Headlong Into Pennilessness is Michael
Glover’s account of growing up without a father in a poor two-bedroomed
terraced house lacking a bathroom or an indoor lavatory.
He shared the tiny house in Fir Vale with five other relatives, one of those being his older sister, Patricia Eales,
The
home always held a strange fascination for Michael, who defied the odds
to win a scholarship to Cambridge University and went to become editor
of Mirror Books, an award-winning poet and art critic for The
Independent.
It’s a view not shared by Patricia who has lived in
the Holymoorside area of Chesterfield since the early 1970s. “I couldn’t
wait to leave that house. It was tiny, damp and horrible.”
The
front cover of the book is a photo at Michael Glover’s christening.

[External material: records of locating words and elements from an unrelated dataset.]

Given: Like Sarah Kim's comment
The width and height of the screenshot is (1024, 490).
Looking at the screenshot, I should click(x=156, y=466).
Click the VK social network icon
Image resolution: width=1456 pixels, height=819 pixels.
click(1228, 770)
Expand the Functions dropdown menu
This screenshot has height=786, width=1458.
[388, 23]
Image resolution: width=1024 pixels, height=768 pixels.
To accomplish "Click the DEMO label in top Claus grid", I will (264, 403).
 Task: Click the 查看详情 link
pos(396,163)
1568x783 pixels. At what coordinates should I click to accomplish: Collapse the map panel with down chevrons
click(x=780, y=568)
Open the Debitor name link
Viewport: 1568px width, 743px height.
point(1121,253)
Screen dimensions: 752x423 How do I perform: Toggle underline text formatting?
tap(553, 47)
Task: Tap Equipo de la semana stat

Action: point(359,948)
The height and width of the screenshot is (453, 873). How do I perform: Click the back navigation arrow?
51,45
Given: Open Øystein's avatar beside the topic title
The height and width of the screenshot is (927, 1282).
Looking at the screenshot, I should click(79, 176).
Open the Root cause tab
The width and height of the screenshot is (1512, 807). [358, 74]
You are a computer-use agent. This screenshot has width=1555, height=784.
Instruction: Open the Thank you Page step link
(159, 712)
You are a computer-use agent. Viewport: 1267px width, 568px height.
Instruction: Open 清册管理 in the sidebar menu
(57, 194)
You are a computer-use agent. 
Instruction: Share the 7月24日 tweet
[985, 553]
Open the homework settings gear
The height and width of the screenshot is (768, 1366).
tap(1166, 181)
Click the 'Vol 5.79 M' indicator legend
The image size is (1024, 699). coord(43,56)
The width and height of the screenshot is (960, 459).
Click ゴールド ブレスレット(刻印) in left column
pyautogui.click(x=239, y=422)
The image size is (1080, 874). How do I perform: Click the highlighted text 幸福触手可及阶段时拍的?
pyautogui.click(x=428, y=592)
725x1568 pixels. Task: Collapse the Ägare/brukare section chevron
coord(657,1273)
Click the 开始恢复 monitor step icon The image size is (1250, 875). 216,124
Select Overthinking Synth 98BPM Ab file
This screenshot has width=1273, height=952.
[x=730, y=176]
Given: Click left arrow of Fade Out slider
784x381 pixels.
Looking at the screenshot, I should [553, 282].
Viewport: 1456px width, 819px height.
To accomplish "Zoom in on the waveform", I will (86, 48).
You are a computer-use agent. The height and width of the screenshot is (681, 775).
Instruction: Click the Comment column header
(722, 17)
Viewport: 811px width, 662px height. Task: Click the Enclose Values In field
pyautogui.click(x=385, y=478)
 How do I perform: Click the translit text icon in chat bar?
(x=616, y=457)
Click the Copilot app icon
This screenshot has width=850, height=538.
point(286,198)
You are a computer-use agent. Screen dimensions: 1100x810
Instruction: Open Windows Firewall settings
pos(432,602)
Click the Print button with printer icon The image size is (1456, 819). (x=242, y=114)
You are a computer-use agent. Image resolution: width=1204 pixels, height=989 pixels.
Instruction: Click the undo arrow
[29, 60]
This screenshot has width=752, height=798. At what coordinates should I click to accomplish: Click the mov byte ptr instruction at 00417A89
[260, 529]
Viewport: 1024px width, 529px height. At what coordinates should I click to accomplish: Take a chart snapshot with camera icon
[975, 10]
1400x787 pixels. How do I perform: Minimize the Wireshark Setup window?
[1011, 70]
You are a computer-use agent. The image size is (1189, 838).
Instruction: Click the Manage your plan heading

Patricia, who was just seven years old at the time, is the only smiling
face on the picture which clearly displays the strain caused by their
absent father.
She said: “Michael grew up never knowing his
father. I didn’t meet him until I was four years old when war was over.
He appeared in all his khaki army gear with a huge handlebar moustache;
he was nearly black from years under the hot sun in Burma. My mother
fainted.
“The man that came home in 1945 was very different from
the one that left in 1939, according to my mother. Their marriage was
one of the many casualties of the war.”
Patricia Eales, now 70,
much prefers her semi in Derbyshire. “Wild horses wouldn’t drag me back
to an existence that was ruled by the make-do-and-mend attitude of the
time; nightly arguments about money and the freezing cold outside
toilet!”
Headlong Into Pennilessness is published by www.acmretro.com and is available in bookshops at £9.95.